In recent years, immigration has received a lot more attention both legally and illegally. The caravan headed towards our southern border is a great example, as some 14,000 people are making their way up from Honduras to try and plead for asylum and to gain entry into the United States through a flawed system (according to politifact.com). These people will be given a court date to plead their case and in the meantime are able to stay, but if you were an immigrant trying to seek entry and you could either run off and stay in the United States or face the possibility of being turned down and sent back to where you came from what would you choose?

This may not be crossing the Rio Grande with a Coyote (a hired guide to take you across the border). But it is still illegal immigration and is still a threat to our lives and to our country.
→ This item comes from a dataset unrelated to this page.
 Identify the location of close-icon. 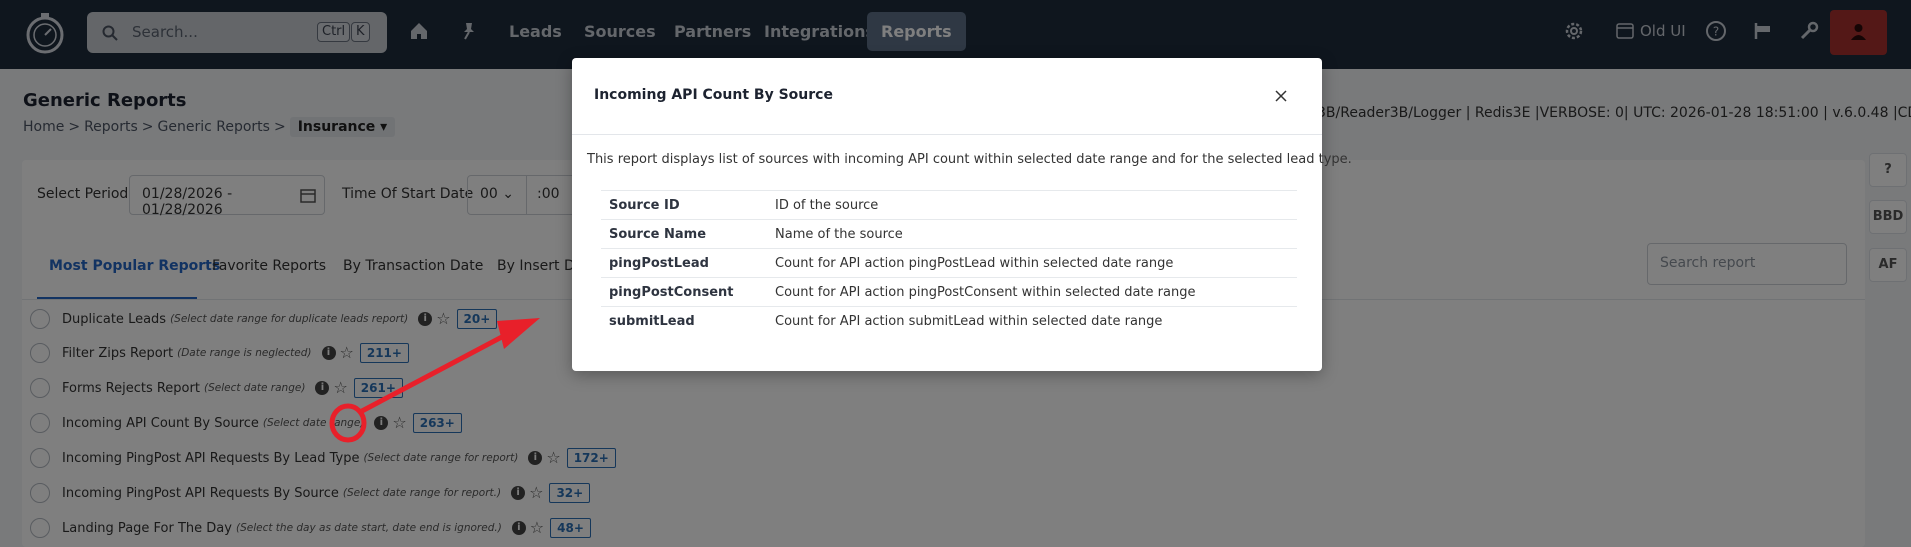
(1281, 96).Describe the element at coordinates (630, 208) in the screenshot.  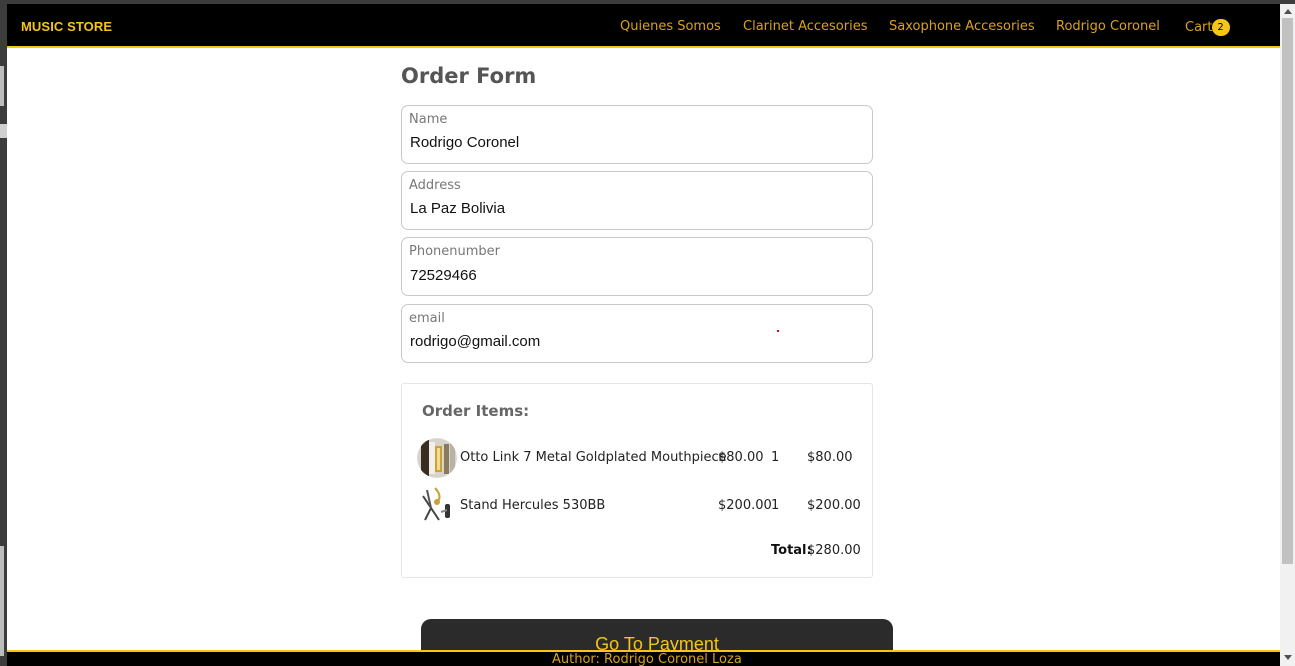
I see `address-input` at that location.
Just to prove my point Mollie Tibbets was a college student at Iowa University that was murdered by Cristhian Rivera who was an illegal immigrant if he wouldn’t have been able to get in illegally Mollie Tibbets may still be alive. These undocumented immigrants are taking jobs from actual citizens, they don’t pay taxes, and are pushing down wages. Another aspect to consider is that the people who come into this country the correct way have been vetted and have been deemed safe.

The people who have not, could be anyone from a hardworking man to a drug lord. The fact is, we don’t know who these people are and with approximately 13,200,000+ immigrants being undocumented, that’s a pretty big uncertainty.

If you had a batch of cookies and you were told that there’s a possibility some of them could be poisoned, would you still blindly eat one without making sure it wasn’t poisoned? The same argument applies here, if we can’t check to make sure they’re not a threat then how could we possibly take that chance and put peoples lives in danger by letting them in?

Still, there are people who push to have these already flawed laws torn down and to let all of these people in. In fact, in places such as California, there are Sanctuary Cities in which Illegal Immigrants are welcomed and given jobs and provided public services without fear of prosecution.

Why should we as citizens respect these Illegals enough to provide and pay for all of these services and opportunities that should be reserved explicitly and only for citizens themselves? Legal immigration is a great thing and people from around the world should be able to come live here if it’s done correctly, but if we do nothing about this invasion to our culture, our country, and our way of life; it will be our downfall.